Two-Phase Commit Walkthrough: The Blocking Problem Nobody Wants to Own

Two-phase commit is the textbook answer for atomic writes across services that do not share a database. It is also the protocol most senior engineers will quietly refuse to run in production. Both things are true at once. Worth understanding why.

Phase one is prepare. The coordinator asks every participant, can you commit this transaction. Each participant does the real work locally: validates inputs, acquires row locks, writes the intent to its own durable log, and only then replies VOTE-YES or VOTE-NO. The durable log is load bearing. If a participant crashes after voting yes, it must be able to come back up, read its log, and honor the vote it already cast.

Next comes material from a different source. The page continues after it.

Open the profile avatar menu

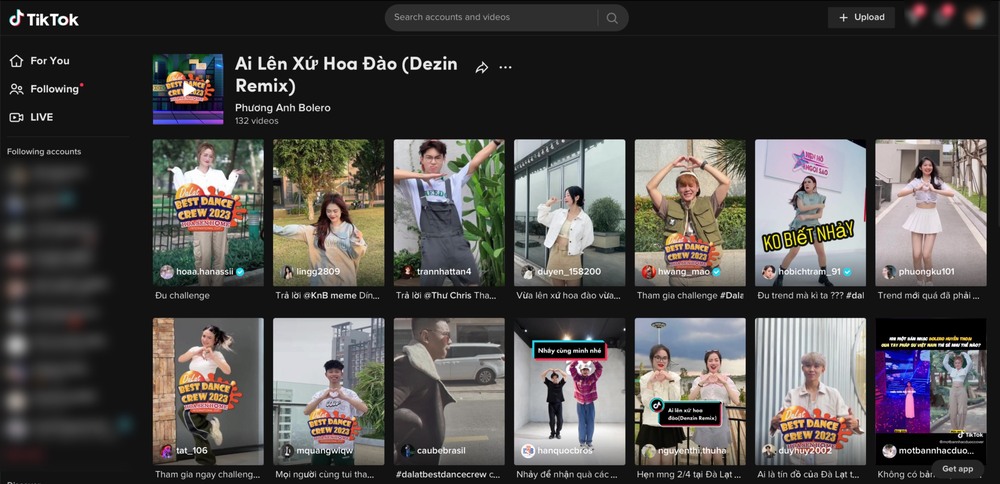pos(975,17)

Phase two is the verdict. If every vote was yes, the coordinator writes COMMIT to its own log and broadcasts commit to all participants. Each participant applies the change and releases its locks. If any vote was no, or any participant timed out, the coordinator broadcasts abort and everyone rolls back their prepared state.

The protocol is correct. It is also blocking. After a participant votes yes, it cannot unilaterally decide what to do. It is contractually obligated to wait for the coordinator's verdict, with its locks held. If the coordinator dies between collecting all the yes votes and writing its commit decision, every participant sits there holding locks on rows, waiting for instructions that never come.

A payment platform I worked alongside ran 2PC across a card service and a ledger service so that charges could not exist on one side without the other. One afternoon the coordinator process was killed by the OOM killer right after collecting yes votes from both participants. Both services held row locks on the affected customer accounts. For roughly four hours, no charges and no refunds could go through for the impacted shard, because every new transaction queued behind locks that were waiting on a dead coordinator. The on-call eventually walked through participant logs by hand to resolve each pending transaction.

The fix was not a better coordinator. It was getting out of 2PC for the hot path entirely. The team moved checkout to a saga with explicit compensating actions, and reserved 2PC for offline reconciliation jobs where a stall is recoverable. XA and distributed SQL engines still use 2PC under the hood, but they hide it behind features like presumed abort and aggressive coordinator failover. If availability matters in your call path, 2PC is the wrong tool.